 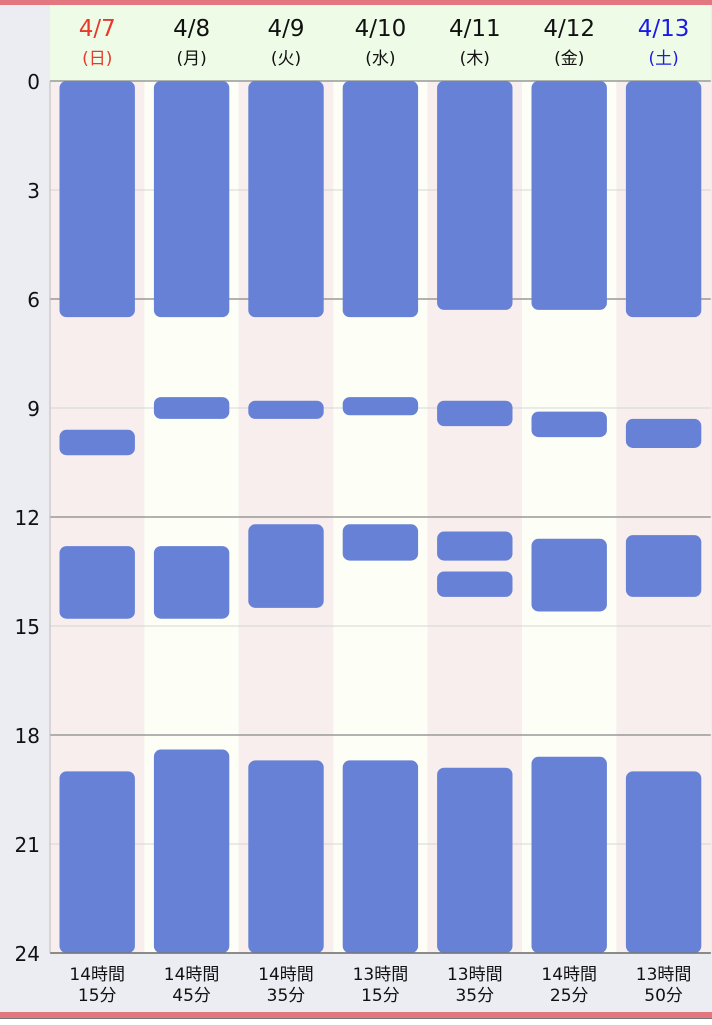 What do you see at coordinates (475, 59) in the screenshot?
I see `day-weekday-label: (木)` at bounding box center [475, 59].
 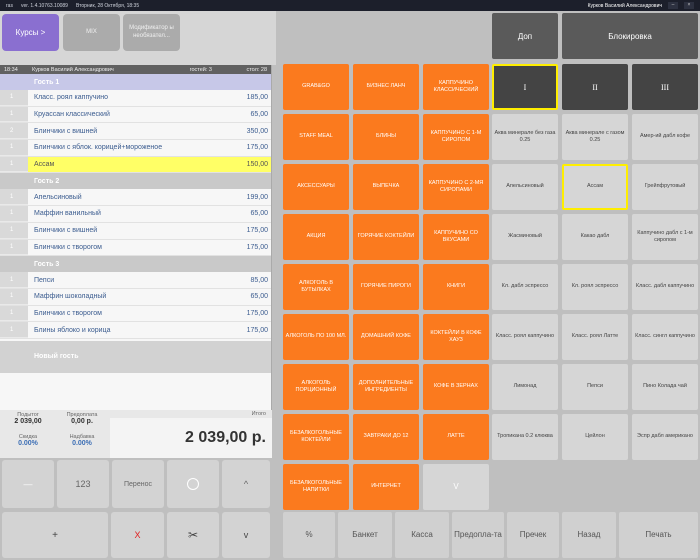 What do you see at coordinates (665, 237) in the screenshot?
I see `product-button: Каппучино дабл с 1-м сиропом` at bounding box center [665, 237].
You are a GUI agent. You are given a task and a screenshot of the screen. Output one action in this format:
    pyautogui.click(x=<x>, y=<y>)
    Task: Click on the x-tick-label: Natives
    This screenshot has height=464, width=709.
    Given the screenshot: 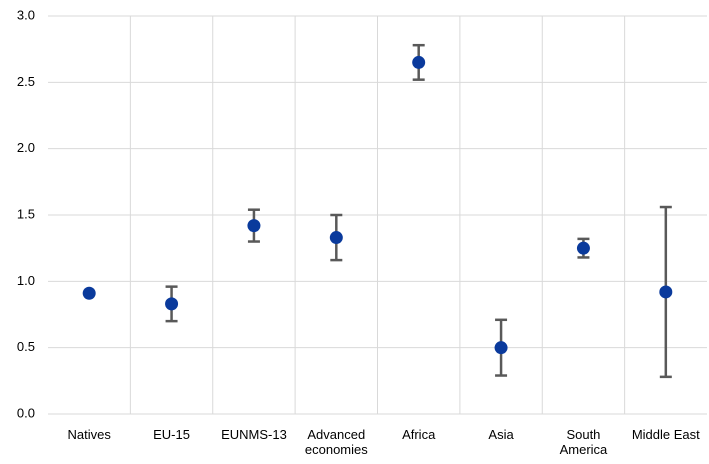 What is the action you would take?
    pyautogui.click(x=89, y=434)
    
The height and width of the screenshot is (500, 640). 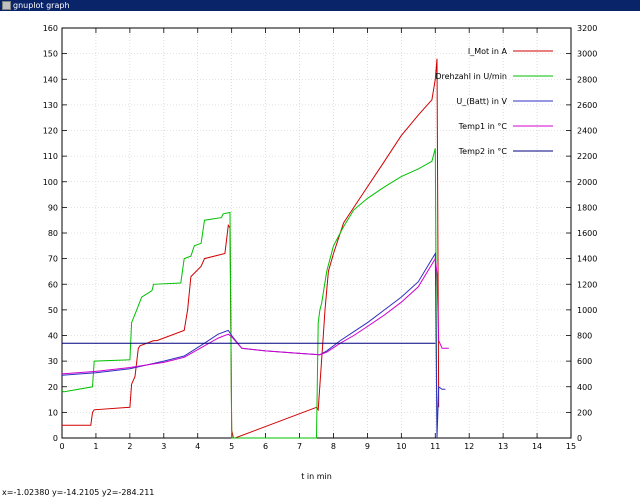 What do you see at coordinates (53, 412) in the screenshot?
I see `y-tick-label: 10` at bounding box center [53, 412].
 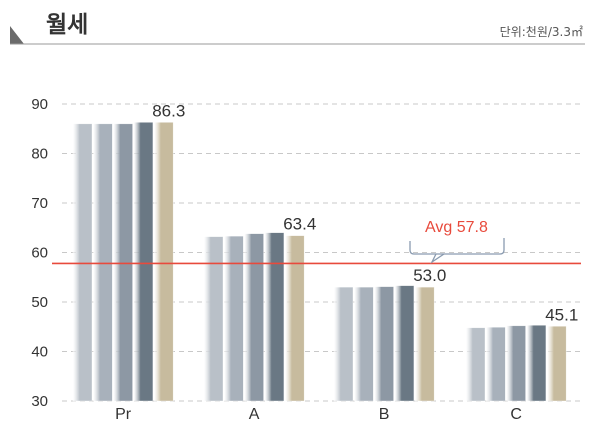 What do you see at coordinates (67, 25) in the screenshot?
I see `chart-title: 월세` at bounding box center [67, 25].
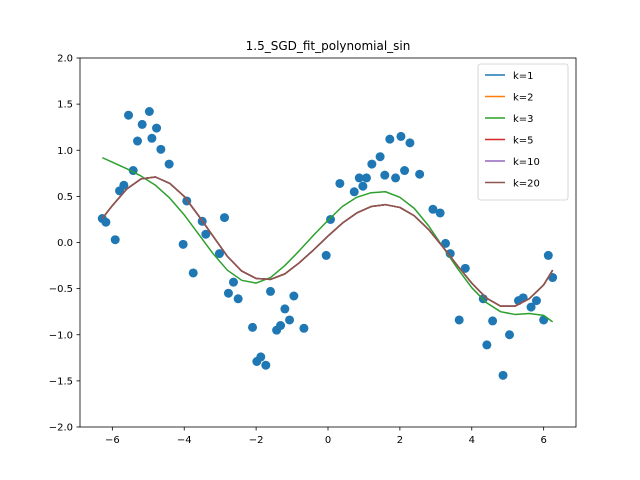  What do you see at coordinates (65, 152) in the screenshot?
I see `y-tick-label: 1.0` at bounding box center [65, 152].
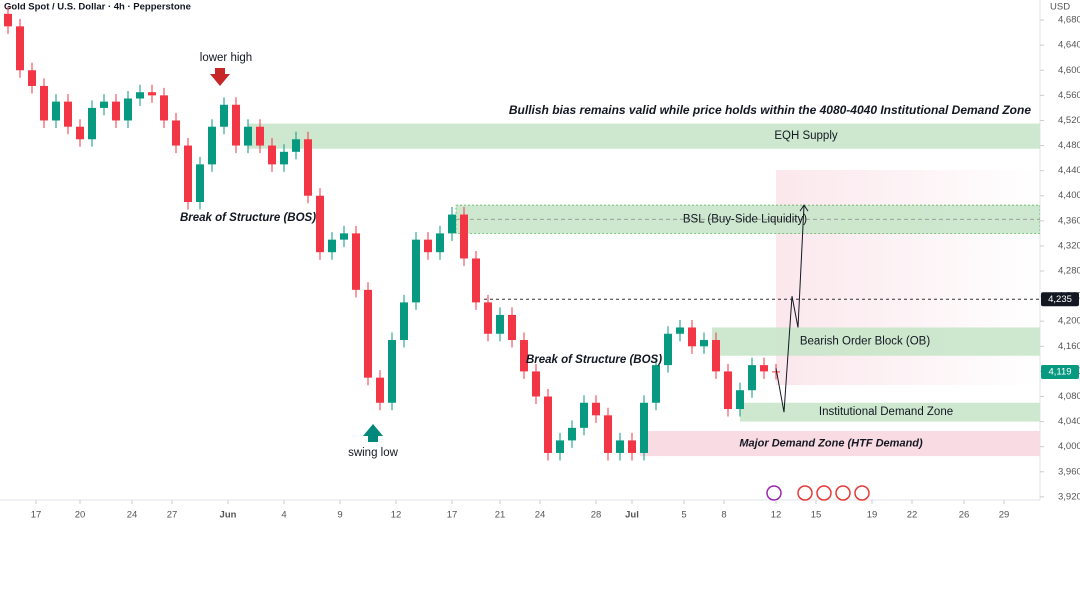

> _WRITTEN TASK_: Identify each line of the listing above that contains the string "label".

> _RESPONSE TO THE TASK_:
I see `day-weekday-label: (木)` at bounding box center [475, 59].
    Task: Click on the x-tick-label: Natives
I see `y-tick-label: 10` at bounding box center [53, 412].
I see `y-tick-label: 1.0` at bounding box center [65, 152].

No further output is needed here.